Saved entries:
────────────────────────────────────────
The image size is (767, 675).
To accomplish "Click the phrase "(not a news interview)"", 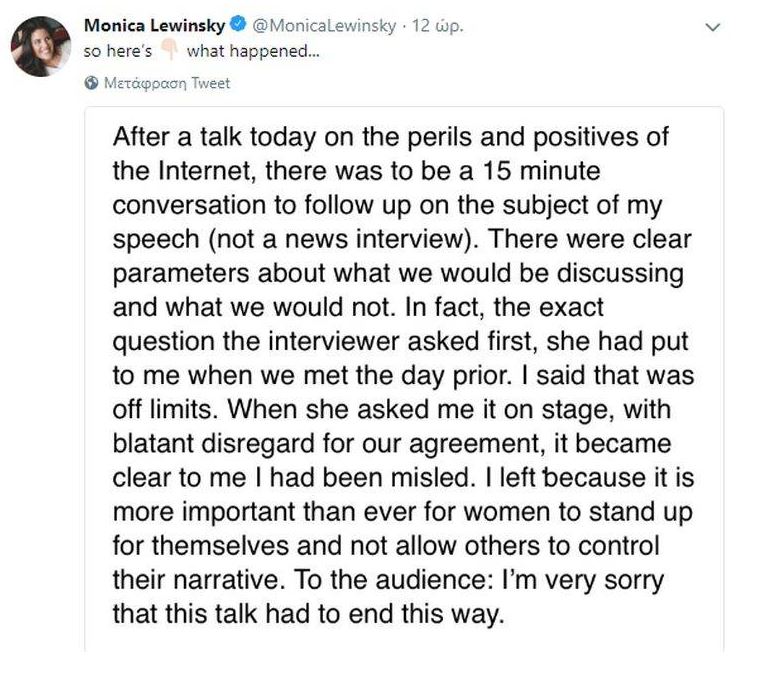I will click(344, 240).
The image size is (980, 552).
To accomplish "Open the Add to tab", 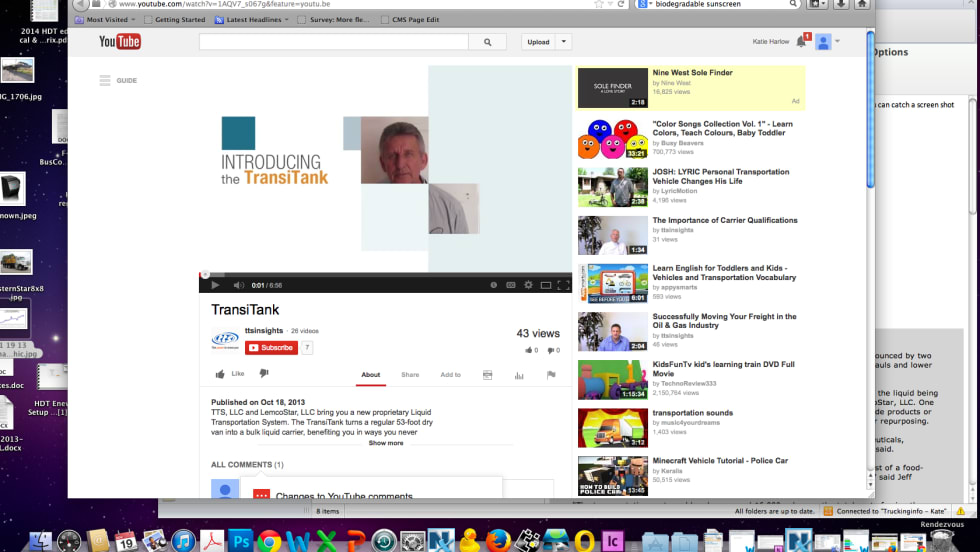I will (451, 375).
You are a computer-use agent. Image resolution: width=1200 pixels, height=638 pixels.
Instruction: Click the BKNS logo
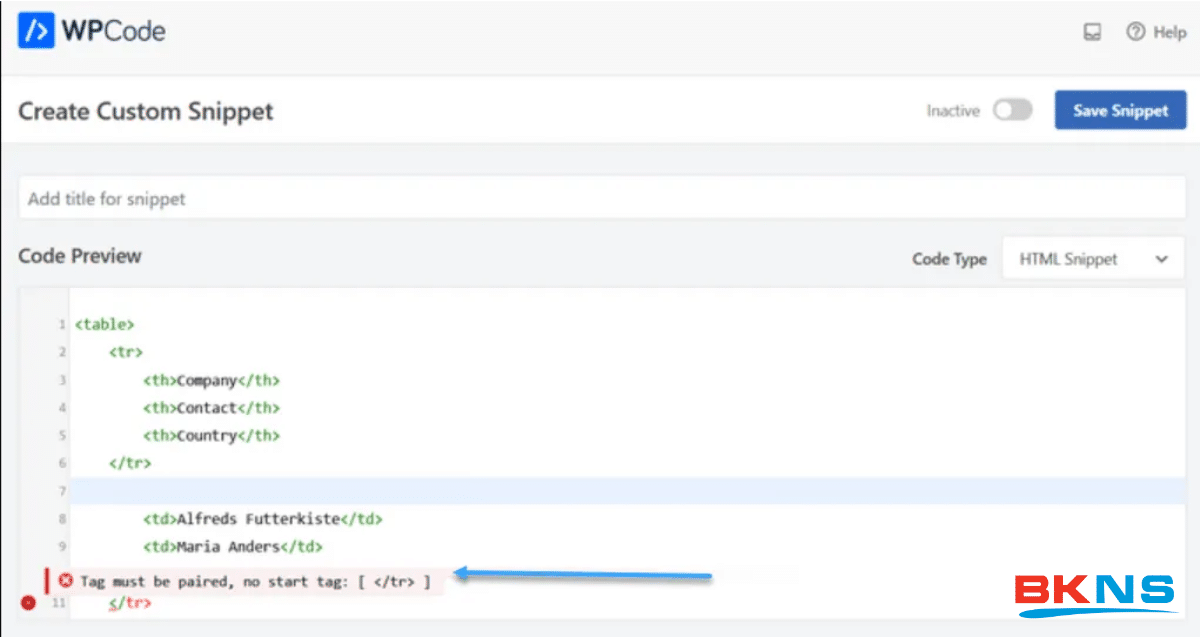pos(1096,592)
────────────────────────────────────────
— The problem —
What is the number of lines in the records that hold the word "size"? Answer with that number only.

— Solution to this problem —
2